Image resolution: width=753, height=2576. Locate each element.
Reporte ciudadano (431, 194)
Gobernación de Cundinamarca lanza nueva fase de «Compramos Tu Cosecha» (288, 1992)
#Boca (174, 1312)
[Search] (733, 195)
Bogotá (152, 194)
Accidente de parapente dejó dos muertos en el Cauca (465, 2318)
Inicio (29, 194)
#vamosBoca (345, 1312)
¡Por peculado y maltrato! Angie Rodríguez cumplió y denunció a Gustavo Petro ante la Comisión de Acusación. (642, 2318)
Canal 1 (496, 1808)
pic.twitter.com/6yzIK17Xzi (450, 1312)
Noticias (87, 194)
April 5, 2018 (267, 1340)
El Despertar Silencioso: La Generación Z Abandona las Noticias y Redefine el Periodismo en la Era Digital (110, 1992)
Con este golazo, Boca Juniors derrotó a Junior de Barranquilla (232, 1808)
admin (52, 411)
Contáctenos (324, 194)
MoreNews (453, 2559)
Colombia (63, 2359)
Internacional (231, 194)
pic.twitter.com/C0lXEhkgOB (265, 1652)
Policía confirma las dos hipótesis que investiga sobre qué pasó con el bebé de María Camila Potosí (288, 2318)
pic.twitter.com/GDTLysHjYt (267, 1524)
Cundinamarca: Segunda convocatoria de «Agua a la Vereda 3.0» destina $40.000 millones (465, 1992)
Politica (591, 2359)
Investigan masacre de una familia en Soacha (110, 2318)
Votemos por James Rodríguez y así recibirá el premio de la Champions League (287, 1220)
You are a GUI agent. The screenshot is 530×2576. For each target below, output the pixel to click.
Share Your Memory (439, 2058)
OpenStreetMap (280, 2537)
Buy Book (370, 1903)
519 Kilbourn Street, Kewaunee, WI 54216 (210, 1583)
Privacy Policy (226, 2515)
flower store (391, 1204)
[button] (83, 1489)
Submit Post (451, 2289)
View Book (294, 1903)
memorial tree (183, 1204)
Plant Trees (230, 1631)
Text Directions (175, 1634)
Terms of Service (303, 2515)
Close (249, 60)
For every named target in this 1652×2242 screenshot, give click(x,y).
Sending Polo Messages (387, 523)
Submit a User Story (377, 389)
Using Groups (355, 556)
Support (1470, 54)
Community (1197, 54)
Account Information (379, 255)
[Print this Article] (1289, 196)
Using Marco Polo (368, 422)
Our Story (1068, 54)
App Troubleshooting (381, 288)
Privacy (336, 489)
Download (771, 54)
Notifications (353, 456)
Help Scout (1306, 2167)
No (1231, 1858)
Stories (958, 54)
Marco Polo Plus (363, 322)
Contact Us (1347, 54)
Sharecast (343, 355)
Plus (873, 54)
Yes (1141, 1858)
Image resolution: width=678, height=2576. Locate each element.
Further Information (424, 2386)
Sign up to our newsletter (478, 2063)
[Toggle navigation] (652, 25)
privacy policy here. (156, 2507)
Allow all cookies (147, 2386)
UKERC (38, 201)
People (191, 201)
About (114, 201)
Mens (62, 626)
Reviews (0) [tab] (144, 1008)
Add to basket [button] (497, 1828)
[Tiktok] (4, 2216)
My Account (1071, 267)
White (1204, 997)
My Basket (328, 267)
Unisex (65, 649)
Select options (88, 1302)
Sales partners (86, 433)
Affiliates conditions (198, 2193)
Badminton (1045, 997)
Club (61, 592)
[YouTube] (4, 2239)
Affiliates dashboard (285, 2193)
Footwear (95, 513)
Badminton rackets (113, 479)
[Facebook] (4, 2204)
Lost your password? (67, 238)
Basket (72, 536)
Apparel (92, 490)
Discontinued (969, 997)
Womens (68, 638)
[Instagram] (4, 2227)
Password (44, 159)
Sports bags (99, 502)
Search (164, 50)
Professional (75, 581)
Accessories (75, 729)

+---+

## What is required:
From the first line of the listing above to the line with "Cundinamarca: Segunda convocatoria", please transcribe each line exactly, both ends included, and nothing beyond that.

## Solution for this exercise:
Image resolution: width=753, height=2576. Locate each element.
Reporte ciudadano (431, 194)
Gobernación de Cundinamarca lanza nueva fase de «Compramos Tu Cosecha» (288, 1992)
#Boca (174, 1312)
[Search] (733, 195)
Bogotá (152, 194)
Accidente de parapente dejó dos muertos en el Cauca (465, 2318)
Inicio (29, 194)
#vamosBoca (345, 1312)
¡Por peculado y maltrato! Angie Rodríguez cumplió y denunció a Gustavo Petro ante la Comisión de Acusación. (642, 2318)
Canal 1 (496, 1808)
pic.twitter.com/6yzIK17Xzi (450, 1312)
Noticias (87, 194)
April 5, 2018 (267, 1340)
El Despertar Silencioso: La Generación Z Abandona las Noticias y Redefine el Periodismo en la Era Digital (110, 1992)
Con este golazo, Boca Juniors derrotó a Junior de Barranquilla (232, 1808)
admin (52, 411)
Contáctenos (324, 194)
MoreNews (453, 2559)
Colombia (63, 2359)
Internacional (231, 194)
pic.twitter.com/C0lXEhkgOB (265, 1652)
Policía confirma las dos hipótesis que investiga sobre qué pasó con el bebé de María Camila Potosí (288, 2318)
pic.twitter.com/GDTLysHjYt (267, 1524)
Cundinamarca: Segunda convocatoria de «Agua a la Vereda 3.0» destina $40.000 millones (465, 1992)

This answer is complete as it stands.